Medio de transporte, arma de guerra y alimento; tales fueron los importantes servicios prestados desde siempre y en todos lados por los caballos. También en nuestro país, ya que las vacas llegaron hacia el 1600. Luego, nada fue igual…

“Porque después de Dios, debimos la victoria a los caballos”, es una expresión encontrada frecuentemente en crónicas contemporáneas del tiempo de la Conquista.
Los abundantes yeguarizos – descendientes de los 7 padrillos y yeguas dejadas por Mendoza en 1535- silvestres permitieron el mantenimiento de BA en el inhóspito Río de la Plata de 1580 (su carne dulzona podía suplir la de los ausentes vacunos y ovinos, y alejaba en fantasma de la hambruna; daban sebo y crines que podían exportarse, y eran aptos para servir de transporte o arma militar). También fueron moneda de cambio en la segunda fundación de la ciudad, ya que se ofrecieron en propiedad a los candidatos a poblarla (entre ellos 3 mujeres). Allá por 1608 comenzó a crecer el ganado vacuno silvestre en esta zona (por falta de entusiasmo de los indios encomendados para pastorear y encerrar los rebaños domésticos)

Según datos oficiales, durante el 2006 en el país fueron faenadas casi 241.000 cabezas de equinos. Funcionan sólo siete establecimientos en todo el país. Dos están en Buenos Aires (Indio Pampa y Lamar), uno en La Pampa (Uriburu), otro en Entre Ríos  (Frigorífico Equino, Entre Ríos), uno en Chubut (Naturalcarni Patagonia), uno en Córdoba (Aimar) y el restante en Río Negro (Solemar Alimentaria).

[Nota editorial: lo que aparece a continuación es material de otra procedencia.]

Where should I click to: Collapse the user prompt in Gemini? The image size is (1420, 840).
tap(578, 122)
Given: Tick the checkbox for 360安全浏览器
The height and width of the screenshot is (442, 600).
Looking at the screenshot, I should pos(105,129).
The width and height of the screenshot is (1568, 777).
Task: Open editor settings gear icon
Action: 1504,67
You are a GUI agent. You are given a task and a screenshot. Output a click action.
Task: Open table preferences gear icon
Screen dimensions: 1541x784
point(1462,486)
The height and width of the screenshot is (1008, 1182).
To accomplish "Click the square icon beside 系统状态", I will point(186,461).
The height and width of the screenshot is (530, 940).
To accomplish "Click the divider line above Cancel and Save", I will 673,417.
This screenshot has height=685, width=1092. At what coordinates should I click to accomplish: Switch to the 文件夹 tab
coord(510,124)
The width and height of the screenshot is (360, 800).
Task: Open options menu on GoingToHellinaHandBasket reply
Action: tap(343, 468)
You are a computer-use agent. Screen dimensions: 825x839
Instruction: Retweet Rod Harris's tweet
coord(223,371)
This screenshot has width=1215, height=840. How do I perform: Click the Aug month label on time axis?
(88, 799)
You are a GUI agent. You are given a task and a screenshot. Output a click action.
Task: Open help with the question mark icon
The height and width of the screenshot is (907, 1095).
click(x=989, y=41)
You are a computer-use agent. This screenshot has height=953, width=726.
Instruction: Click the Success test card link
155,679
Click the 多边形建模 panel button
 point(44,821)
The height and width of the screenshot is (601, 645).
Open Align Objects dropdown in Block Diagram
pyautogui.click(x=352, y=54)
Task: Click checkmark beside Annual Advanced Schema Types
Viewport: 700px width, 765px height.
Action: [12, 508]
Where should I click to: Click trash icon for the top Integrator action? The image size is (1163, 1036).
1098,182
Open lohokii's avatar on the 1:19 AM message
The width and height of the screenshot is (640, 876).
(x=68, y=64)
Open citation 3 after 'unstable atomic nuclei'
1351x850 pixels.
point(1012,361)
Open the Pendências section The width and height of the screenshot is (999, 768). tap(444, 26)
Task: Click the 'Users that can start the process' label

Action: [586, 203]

La totalidad de la producción se destina a la exportación, ya que todos los intentos por introducir el producto en el mercado interno culminaron en fracasos,  señaló el informe elaborado por Enrique Torres Miñaqui, funcionario de la Secretaría de Agricultura, Ganadería, Pesca y Alimentos (SAGPyA).
"Comer carne de caballo era una costumbre de pampas y tehuelches que no prendió en el resto de la población y hoy está circunscripta a consumos ocasionales en algunos establecimientos del sur del país, en cortes similares a los del vacuno y en los llamados chorizos de potro" agregó.  En cambio, los europeos "se adaptaron al consumo desde el 1800" y actualmente "lo consideran un producto de calidad que se vende en carnicerías especializadas a precios que van de 2 a 16 dólares el kilogramo".
También lo consumen como componente principal o complementario de algunos embutidos, como la apreciada "mortadela italiana".